You can also ask yourself “How can I comfort and care for myself in this moment?”
Won’t self-compassion make me weak?
No. The key question of self-compassion is “What do I need right now?” and more specifically “What do I need to help alleviate my suffering?”
The answer to this question changes depending on the circumstances.
Sometimes what we need is to accept ourselves in all our human imperfection, to love ourselves as we are in the moment.
But that doesn’t mean we necessarily want to stay as we are in the moment. If a herd of cattle is stampeding toward you, it’s not the time for self-acceptance, it’s time for action. Most people think of self-compassion as soft and gentle, but self-compassion can be fierce as well as tender.
In fierce self-compassion we take action, protecting, providing, and motivating ourselves to do the things that will help change the situation that is causing us suffering.
We need to find balance between the tender and the fierce side, and embrace both of them to create a balancing caring force for ourselves.
There’s even research that confirms this - here is an overview of publications from Kristin Neff’s lab, and here is an overview of free resources including short meditations that she has made available online. She also has an extremely popular TED talk here.

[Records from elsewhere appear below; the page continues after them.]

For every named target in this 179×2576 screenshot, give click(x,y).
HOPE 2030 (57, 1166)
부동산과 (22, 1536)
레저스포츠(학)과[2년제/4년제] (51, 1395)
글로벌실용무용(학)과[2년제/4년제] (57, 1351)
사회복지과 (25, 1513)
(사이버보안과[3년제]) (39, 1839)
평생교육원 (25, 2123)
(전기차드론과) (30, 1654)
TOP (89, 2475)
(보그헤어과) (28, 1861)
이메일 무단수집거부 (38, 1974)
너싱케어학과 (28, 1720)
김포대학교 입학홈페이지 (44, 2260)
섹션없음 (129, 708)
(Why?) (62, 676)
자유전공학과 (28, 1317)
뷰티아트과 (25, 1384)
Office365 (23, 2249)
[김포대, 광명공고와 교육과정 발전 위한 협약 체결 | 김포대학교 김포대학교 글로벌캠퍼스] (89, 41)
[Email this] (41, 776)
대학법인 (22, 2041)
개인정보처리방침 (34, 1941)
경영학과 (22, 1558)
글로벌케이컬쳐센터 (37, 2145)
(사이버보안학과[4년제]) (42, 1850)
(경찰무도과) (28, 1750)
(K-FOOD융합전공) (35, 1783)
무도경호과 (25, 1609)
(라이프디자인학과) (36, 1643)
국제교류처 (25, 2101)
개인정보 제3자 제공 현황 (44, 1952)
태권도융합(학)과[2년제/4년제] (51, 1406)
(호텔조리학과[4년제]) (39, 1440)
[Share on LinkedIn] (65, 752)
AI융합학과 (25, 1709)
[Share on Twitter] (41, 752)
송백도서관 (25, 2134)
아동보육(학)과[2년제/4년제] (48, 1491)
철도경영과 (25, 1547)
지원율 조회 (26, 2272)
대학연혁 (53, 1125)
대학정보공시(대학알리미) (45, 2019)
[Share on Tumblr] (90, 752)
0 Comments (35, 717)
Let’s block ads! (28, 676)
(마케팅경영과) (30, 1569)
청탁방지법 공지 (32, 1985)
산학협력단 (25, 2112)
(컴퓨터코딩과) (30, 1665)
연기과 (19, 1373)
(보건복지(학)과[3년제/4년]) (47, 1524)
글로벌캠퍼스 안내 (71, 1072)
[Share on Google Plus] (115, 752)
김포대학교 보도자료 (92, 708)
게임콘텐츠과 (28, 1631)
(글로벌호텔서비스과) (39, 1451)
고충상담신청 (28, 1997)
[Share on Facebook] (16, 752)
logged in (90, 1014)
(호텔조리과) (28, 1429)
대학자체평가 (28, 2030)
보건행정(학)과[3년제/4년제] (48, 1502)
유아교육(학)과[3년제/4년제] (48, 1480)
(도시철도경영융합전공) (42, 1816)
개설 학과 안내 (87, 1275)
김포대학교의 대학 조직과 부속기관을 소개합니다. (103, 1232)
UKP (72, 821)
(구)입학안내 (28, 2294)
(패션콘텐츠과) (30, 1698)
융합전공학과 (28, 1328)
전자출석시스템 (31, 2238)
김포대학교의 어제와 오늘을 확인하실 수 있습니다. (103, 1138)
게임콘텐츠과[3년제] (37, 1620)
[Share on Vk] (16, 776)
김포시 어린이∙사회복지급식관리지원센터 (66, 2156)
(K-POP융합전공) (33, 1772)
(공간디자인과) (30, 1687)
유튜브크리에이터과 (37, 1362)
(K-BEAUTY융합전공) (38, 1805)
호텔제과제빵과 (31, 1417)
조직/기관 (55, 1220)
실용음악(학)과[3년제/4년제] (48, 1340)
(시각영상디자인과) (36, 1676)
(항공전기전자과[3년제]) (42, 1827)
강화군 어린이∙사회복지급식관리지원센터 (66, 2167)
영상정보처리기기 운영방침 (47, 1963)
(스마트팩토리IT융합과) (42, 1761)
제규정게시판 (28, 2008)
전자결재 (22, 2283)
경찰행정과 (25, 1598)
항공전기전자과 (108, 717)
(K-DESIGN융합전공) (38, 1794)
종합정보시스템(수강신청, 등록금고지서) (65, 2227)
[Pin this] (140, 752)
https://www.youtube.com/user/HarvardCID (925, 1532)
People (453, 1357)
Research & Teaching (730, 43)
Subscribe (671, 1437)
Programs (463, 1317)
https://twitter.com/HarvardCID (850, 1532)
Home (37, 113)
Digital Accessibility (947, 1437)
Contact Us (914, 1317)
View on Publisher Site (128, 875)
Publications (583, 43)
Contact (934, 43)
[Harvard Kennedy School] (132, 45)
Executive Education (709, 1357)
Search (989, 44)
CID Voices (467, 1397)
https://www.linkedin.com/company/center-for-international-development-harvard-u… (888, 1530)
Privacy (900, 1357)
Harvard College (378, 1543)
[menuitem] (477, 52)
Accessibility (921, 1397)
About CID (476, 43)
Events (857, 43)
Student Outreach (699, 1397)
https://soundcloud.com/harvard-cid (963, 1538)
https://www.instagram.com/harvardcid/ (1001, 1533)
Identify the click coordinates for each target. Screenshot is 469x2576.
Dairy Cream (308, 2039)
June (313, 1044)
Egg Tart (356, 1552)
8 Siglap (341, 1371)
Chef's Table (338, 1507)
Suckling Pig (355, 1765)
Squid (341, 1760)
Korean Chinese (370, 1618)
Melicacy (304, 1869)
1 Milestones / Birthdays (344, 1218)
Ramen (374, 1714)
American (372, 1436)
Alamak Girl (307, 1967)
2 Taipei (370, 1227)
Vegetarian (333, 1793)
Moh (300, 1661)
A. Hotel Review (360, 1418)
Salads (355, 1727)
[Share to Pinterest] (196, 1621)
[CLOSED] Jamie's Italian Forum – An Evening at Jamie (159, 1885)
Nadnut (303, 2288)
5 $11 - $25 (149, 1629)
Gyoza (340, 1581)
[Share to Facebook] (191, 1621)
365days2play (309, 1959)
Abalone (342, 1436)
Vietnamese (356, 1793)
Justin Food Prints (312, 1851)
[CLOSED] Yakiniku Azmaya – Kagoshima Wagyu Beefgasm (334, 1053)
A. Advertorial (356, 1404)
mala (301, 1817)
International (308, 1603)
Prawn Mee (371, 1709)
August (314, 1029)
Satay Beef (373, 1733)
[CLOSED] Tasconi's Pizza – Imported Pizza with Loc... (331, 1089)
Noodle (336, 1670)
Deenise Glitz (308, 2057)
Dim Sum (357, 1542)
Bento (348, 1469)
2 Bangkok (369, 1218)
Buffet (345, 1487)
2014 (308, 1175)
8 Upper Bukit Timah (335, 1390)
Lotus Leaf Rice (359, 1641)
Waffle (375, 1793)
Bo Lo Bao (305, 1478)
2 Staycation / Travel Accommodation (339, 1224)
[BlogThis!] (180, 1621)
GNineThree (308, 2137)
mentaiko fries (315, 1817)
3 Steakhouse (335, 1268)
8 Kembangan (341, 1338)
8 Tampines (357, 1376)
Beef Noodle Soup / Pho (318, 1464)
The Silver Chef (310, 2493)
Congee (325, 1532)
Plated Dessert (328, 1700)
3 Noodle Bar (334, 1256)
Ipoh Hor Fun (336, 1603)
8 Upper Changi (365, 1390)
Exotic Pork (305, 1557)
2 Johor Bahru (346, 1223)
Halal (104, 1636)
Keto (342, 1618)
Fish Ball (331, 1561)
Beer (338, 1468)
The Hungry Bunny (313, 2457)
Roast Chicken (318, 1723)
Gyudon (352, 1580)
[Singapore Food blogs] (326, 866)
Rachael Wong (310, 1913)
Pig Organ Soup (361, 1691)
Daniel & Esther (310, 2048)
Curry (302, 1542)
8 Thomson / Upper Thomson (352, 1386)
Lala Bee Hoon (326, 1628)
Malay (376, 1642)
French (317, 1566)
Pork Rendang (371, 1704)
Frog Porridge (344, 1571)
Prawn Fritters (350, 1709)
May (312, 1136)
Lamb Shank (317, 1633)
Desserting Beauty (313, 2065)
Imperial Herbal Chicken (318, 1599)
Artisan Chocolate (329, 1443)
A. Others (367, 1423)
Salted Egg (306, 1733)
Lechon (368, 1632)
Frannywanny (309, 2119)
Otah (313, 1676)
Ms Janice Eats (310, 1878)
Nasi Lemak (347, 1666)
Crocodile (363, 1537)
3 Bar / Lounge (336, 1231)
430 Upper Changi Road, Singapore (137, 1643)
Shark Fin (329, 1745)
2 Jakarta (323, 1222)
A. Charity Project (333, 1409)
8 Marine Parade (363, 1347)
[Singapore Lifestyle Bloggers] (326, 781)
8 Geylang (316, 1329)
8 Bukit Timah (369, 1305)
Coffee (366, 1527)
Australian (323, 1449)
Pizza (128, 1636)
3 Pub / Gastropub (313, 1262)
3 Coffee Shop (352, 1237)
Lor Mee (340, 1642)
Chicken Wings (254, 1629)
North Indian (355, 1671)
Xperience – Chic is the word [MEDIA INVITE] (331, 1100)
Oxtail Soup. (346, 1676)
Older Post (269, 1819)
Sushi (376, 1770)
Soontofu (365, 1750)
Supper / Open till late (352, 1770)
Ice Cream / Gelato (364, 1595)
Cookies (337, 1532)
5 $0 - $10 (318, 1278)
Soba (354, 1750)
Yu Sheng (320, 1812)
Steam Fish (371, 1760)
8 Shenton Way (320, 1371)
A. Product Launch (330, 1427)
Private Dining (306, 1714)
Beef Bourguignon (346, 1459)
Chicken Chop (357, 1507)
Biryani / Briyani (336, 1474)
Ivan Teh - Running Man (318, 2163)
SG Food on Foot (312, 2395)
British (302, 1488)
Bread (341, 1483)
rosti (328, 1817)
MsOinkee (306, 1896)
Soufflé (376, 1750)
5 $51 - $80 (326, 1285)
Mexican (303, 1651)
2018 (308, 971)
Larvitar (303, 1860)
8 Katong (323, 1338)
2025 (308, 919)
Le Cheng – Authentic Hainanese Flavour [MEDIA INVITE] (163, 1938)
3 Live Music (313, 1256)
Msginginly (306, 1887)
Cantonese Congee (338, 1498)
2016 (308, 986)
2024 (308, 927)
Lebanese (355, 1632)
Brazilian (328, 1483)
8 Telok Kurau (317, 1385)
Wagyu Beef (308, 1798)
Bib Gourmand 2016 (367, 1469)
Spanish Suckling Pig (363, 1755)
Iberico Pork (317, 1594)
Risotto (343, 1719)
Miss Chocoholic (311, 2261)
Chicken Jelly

Here are some lovely illustrations from Johnine Byrne to help digest these ideas:


How can I start practicing self-compassion?
One of the most popular ways is with meditation, which is what has often been studied in scientific labs.
Compassion meditation has been shown to have the following benefits:
- Increased positive emotions and social connection (Kok et al., 2013)
- Reduced depression symptoms (Frederickson et al, 2008)
- Reduced self-criticism (Shahar et al., 2014)
- Increased positivity towards strangers (Hutcherson et al., 2008)
- Decrease in migraines (Tonelli et al., 2014)
- Decrease in chronic pain (&anger, distress) (Carson et al., 2005)
- Decrease in PTSD symptoms (Kearney et al., 2013)
We also suggest that you check out the exercise ‘Write a compassionate letter to yourself’ on the Recharge tab in Alena. 💌
Here is what people have said about it:
“I was doing the self-compassion letter this morning which was a lovely exercise, it really moved me and I ended up crying. In that letter there is a lot of useful insight and affirmations that I would love to come back [to] and revisit and use as a tool to help me if I find myself in that situation again.”
"Really liked the letter... becoming more compassionate towards oneself… Not just abstract, made it concrete to actually write it. I could do this on any bad day to feel better... The way it was chunked made it easy to approach it, instead of some other apps that just show me a blank page and ask me to journal… Teaching me by doing, in a safe space."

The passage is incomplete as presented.